• JOB: List every line of the records that contains the string "修改器列表", matching case exactly.

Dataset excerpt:
=====

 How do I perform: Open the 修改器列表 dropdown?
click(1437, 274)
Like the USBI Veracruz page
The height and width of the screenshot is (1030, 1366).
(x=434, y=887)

=====

• THE SOLUTION:
 How do I perform: Open the 修改器列表 dropdown?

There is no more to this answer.